The House Judiciary hearing on the Epstein Files Act exposed a DOJ more focused on protecting elites than safeguarding survivors — and more loyal to political narratives than the rule of law

WASHINGTON — During the five‑hour spectacle of the House Judiciary Committee on February 11, 2026, Attorney General Pam Bondi didn’t simply defend the Department of Justice — she fortified it behind a partisan shield thick enough to deflect both victims and facts. What was supposed to be an oversight hearing on the Epstein Files Transparency Act instead became a case study in how a modern bureaucracy can turn “transparency” into a tool for hiding the truth.

The irony was unmistakable: a law meant to expose the powerful and protect the vulnerable was, under Bondi’s direction, used to protect the powerful and expose the vulnerable.

Bondi’s main argument was the “Time Pressure” defense — claiming that the 30‑day deadline to release 3 million pages made clerical mistakes inevitable. But a closer look at the redactions shows a pattern, not an accident.

The Elite Shield

Investigators found that names of high‑profile associates — including former Victoria’s Secret CEO Les Wexner — were initially redacted in documents where they appeared as potential co‑conspirators. Bondi insisted these names were restored “within 40 minutes.” Rep. Thomas Massie (R‑KY) corrected her: they were restored only after the DOJ was “caught red‑handed.”

While elite names received careful (if temporary) protection, the DOJ failed to redact the identities and sensitive photographs of dozens of survivors who had never gone public. The DOJ’s 500 attorneys had the time to shield the wealthy — but not the time, or the will, to protect the people Epstein harmed.

The Massie‑Bondi Collision: When the Script Broke

The most revealing moment came from a Republican, not a Democrat. Rep. Thomas Massie, one of the authors of the transparency law, broke ranks and challenged Bondi directly.

“You are responsible,” Massie said, pointing to the unredacted victim data. “Are you able to track who in the organization made this massive failure?”
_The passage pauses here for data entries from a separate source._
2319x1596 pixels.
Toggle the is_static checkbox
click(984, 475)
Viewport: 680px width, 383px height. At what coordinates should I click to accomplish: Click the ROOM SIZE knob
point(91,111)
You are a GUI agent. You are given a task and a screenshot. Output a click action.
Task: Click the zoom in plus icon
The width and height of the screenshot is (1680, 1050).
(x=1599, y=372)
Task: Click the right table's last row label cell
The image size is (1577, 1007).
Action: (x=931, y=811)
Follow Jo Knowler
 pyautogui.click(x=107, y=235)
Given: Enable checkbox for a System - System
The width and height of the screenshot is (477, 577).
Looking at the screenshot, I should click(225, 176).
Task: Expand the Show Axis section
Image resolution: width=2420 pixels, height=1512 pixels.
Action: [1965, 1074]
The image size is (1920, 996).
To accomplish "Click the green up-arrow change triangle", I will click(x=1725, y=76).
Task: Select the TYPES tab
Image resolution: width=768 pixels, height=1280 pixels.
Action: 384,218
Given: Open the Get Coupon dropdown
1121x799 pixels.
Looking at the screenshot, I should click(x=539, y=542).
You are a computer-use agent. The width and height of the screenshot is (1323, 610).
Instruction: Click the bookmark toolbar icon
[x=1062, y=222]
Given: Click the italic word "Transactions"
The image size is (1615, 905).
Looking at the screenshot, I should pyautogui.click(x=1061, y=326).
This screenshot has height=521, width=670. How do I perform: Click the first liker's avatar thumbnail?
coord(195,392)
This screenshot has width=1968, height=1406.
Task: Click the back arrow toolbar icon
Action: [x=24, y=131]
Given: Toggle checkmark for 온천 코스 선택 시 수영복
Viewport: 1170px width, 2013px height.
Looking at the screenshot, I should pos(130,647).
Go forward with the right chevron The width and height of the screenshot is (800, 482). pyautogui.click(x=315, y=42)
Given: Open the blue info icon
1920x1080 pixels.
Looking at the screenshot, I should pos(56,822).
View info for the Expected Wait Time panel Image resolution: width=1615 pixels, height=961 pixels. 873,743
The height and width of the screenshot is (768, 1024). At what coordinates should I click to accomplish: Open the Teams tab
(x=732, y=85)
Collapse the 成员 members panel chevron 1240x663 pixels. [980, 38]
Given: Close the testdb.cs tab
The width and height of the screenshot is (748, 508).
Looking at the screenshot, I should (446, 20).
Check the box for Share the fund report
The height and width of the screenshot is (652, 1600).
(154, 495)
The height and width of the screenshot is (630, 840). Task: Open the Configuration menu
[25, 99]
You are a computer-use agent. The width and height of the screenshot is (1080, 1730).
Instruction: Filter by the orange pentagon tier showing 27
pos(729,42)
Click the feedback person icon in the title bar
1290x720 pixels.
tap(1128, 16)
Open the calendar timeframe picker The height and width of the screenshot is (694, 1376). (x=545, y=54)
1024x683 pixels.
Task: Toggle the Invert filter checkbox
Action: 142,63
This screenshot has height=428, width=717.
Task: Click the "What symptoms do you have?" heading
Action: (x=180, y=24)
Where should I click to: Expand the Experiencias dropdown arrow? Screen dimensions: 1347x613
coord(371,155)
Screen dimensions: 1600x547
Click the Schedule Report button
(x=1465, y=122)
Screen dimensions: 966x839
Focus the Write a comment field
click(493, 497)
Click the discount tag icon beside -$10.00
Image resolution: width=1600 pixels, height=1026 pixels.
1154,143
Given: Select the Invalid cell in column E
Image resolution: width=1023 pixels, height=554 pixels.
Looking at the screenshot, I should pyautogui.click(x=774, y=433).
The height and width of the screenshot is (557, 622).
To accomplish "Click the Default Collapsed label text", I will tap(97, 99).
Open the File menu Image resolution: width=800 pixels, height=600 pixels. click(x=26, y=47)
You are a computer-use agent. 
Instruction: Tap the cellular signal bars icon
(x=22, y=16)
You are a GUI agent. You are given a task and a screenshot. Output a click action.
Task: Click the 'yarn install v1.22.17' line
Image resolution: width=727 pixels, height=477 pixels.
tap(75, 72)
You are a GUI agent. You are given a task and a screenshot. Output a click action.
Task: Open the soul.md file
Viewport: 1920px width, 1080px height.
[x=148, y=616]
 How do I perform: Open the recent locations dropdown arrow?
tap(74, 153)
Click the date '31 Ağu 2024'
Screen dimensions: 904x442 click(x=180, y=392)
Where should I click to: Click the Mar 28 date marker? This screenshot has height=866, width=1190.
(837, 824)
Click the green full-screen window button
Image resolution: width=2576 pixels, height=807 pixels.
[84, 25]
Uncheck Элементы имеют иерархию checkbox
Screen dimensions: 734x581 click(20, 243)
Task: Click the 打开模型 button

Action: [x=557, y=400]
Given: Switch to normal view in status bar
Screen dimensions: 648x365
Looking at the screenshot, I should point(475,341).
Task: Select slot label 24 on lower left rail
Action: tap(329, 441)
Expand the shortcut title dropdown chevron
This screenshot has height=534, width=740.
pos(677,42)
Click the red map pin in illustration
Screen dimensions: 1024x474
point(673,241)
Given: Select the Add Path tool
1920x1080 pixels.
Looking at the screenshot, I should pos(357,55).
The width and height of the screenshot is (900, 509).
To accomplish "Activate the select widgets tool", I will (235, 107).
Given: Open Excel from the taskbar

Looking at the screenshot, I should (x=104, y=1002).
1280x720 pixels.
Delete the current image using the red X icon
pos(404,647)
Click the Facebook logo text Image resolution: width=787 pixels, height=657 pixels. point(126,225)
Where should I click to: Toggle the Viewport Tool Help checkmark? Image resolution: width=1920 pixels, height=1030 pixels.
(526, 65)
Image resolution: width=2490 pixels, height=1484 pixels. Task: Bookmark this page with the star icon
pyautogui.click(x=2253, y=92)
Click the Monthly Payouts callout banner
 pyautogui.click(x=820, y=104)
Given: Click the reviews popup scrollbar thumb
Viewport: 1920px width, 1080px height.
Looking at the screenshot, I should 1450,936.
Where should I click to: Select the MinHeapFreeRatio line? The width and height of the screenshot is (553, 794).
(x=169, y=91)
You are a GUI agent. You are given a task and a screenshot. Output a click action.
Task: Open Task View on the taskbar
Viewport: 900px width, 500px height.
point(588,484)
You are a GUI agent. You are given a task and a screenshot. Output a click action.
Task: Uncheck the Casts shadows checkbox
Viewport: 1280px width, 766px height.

Bondi didn’t offer a legal explanation. Instead, she launched a political attack, accusing Massie — a conservative ally — of having “Trump Derangement Syndrome” and calling him a “hypocrite.” By dismissing a legitimate oversight question with a campaign‑trail insult, Bondi signaled that loyalty to the executive now outweighs loyalty to the law.

The 15 Silent Answers

Across the hearing, Bondi dodged or deflected 15 core questions — each central to the Epstein case and to the DOJ’s credibility. Her refusal to answer sets a dangerous precedent for future oversight.

On Accountability

She would not say whether anyone at the DOJ would face consequences for exposing survivors’ identities.

On Investigation

She refused to confirm whether the DOJ is investigating the co‑conspirator leads restored in the Wexner files.

On Empathy

She declined to apologize to the 11 survivors seated behind her, calling the request “gutter theatrics.”

The Final Verdict: Justice as an Arm of Authoritarianism

The hearing revealed a Department of Justice that now behaves less like an independent institution and more like a private law firm for the administration. Bondi dismissed constitutional law professors as “loser lawyers” and grieving survivors as “theatrics,” replacing the blindfold of justice with a partisan badge.

The outcome wasn’t a stalemate — it was a surrender. The “Epstein Cover‑Up” is no longer a fringe theory. It is an administrative process in which redaction pens shield the elite and cut into the victims.